Essaim n'imagine même pas que j'ai pu lui raccrocher au nez. Sa gentillesse est presque aussi mignonne que son visage.

– Re. T'as dû voir passer la nouvelle marque Akaji, sur l'instagram de Tigre Style ou sur le mien. C'est l'entreprise à mon frère et il vient de se faire cinquante mille euros en une nuit. Bref, lui et ses employés doivent paniquer à mort pour la suite. Vu ta gentillesse naturelle, j'me suis dit que tu pourrais rejoindre l'aventure Akaji et veiller sur leur bien-être. Ils ont réunion à 14 heures, j't'envoie l'adresse par message. Oh et t'en fais pas, j'ai déjà prévenu Maxime. Il a pour ordre de te payer à ta juste valeur. »

– Wow, merci beaucoup Eythan. Si je peux me rendre utile et que l'ambiance est cool...

– Elle le sera. J'te proposerai pas de les rejoindre si j'aimais pas la plupart d'entre eux.

– Alors merci encore ! Mais... L'école privée plus ça... Tu m'as toi-même dit que je n'étais pas ton ami, alors pourquoi ? Si ça te gêne pas bien sûr...

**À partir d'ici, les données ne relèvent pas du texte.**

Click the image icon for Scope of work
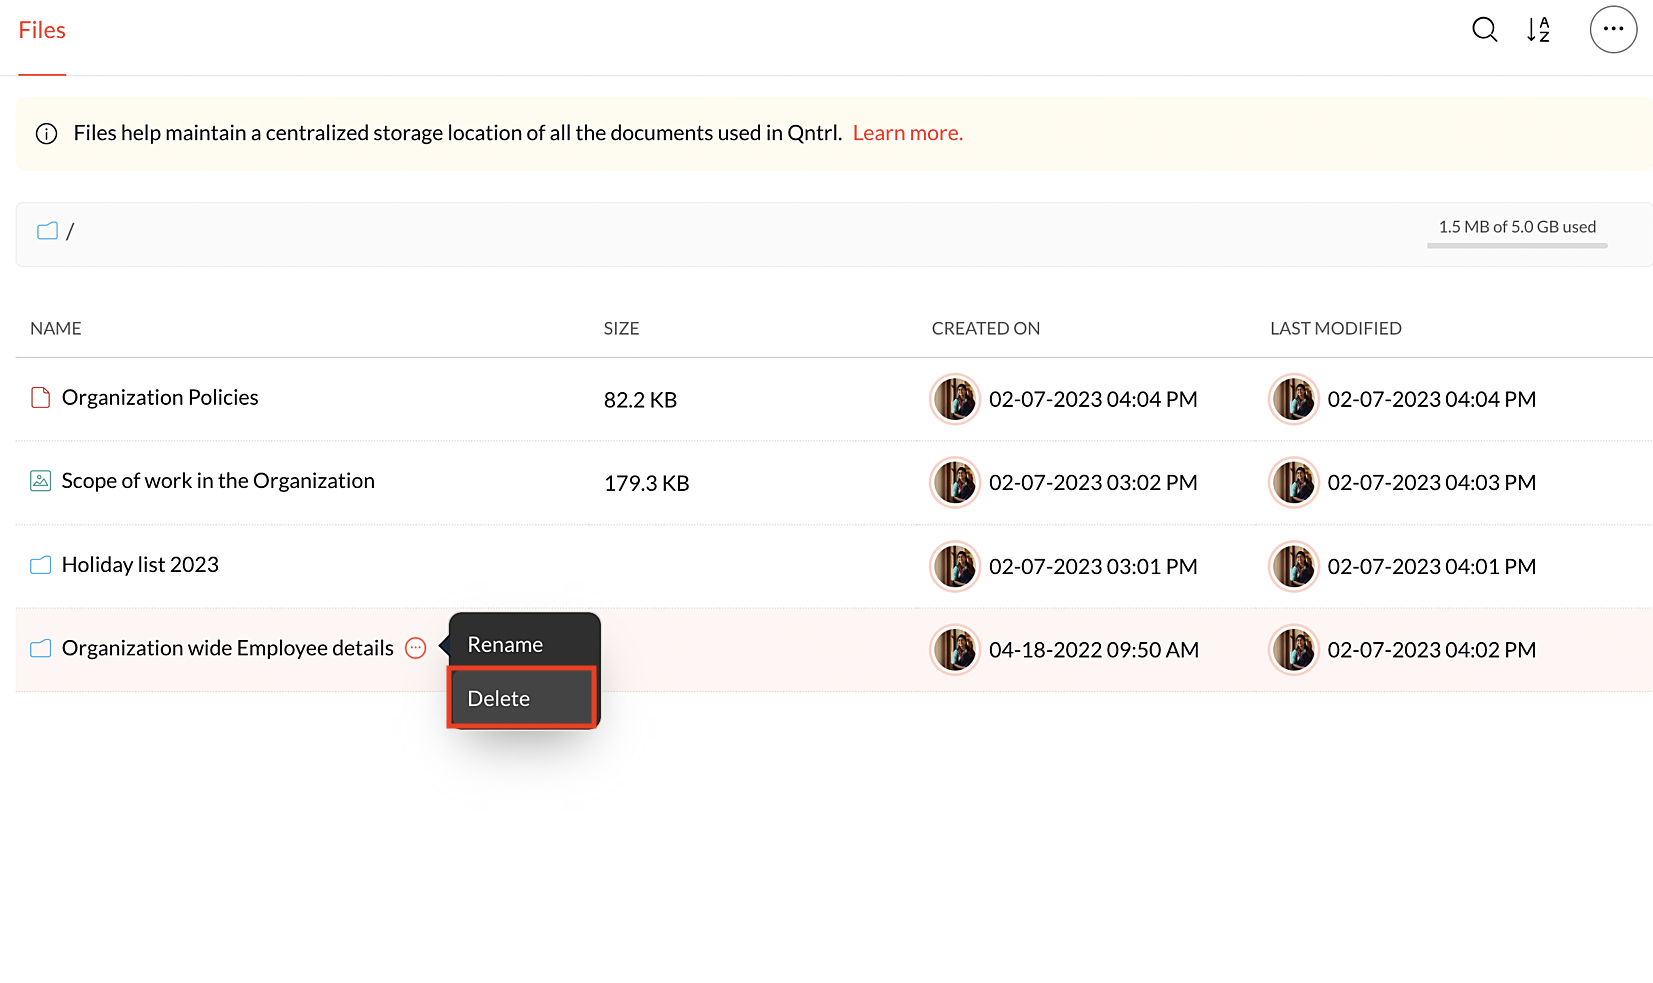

J'avoue que je ne sais pas exactement ce que l'expression veiller sur eux va signifier. Leur cuisiner des gâteaux, s'occuper de leurs animaux ou de leurs cousins, leur organiser des jeux... Il est trop fort dans tous les cas. Je ne m'inquiète pas pour lui.

– Je m'appelle Eythan et je n'ai pas d'amis. Ça ne changera jamais. Mais depuis que je te connais, tu as toujours été loyal et droit avec moi. Tu te fous autant de l'argent et des choses matérielles que moi, alors j'essaie de te récompenser avec ce qui pourrait te plaire. Si un jour t'as le moindre problème, avec un principal, la justice ou une mafia, dis-le moi. Je passerai quelques coups de fil et ton problème sera résolu avant même que tu commences à paniquer.

Essaim est mon allié le plus fiable. Ce serait une étrange décision que de ne pas prendre soin de lui.

– Oh j'ai pas prévu de m'embrouiller avec la mafia, mais merci. Je suis content de pouvoir compter sur toi !

– C'est normal. Bon, j'te laisse. Tiens moi au courant pour... À peu près tout ce qui est important à tes yeux. Adiós. »

Je raccroche. La mafia russe est suspectée d'avoir des agents à tous les étages du gouvernement, et on ne compte plus le nombre d'œuvres parlant de la mafia italienne.

Évidemment qu'à côté, il n'ait même pas entendu parler la mafia française. Pourtant, c'est la plus discrète et la plus durable de toutes.